Collected data:
[Start of Attachment]

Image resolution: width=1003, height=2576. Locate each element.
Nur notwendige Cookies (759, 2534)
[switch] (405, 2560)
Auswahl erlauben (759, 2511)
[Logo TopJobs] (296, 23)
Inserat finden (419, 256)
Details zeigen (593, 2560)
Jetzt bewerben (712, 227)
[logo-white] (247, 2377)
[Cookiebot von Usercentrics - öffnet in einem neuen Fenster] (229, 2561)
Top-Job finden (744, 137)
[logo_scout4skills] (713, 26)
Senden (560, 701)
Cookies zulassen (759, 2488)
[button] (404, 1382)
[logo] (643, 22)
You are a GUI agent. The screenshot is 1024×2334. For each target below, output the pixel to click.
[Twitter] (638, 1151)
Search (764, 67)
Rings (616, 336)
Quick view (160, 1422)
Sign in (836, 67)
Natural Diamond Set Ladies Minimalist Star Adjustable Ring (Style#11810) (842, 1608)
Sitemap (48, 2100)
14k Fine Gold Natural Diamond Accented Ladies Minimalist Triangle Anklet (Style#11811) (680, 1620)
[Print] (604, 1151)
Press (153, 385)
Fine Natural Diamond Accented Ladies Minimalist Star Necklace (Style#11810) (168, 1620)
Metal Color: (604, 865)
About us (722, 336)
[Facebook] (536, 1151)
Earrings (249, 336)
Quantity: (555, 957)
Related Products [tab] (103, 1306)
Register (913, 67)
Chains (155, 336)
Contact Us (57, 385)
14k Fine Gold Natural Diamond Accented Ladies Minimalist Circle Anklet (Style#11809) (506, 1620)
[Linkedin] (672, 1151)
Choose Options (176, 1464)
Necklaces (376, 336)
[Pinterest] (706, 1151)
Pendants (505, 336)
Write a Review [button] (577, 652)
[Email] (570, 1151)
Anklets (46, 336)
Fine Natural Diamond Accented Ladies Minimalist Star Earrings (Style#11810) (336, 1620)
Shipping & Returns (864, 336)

[End of Attachment]

## What this task involves
Extract every line above containing the word "Accented".

## Output for this task
14k Fine Gold Natural Diamond Accented Ladies Minimalist Triangle Anklet (Style#11811) (680, 1620)
Fine Natural Diamond Accented Ladies Minimalist Star Necklace (Style#11810) (168, 1620)
14k Fine Gold Natural Diamond Accented Ladies Minimalist Circle Anklet (Style#11809) (506, 1620)
Fine Natural Diamond Accented Ladies Minimalist Star Earrings (Style#11810) (336, 1620)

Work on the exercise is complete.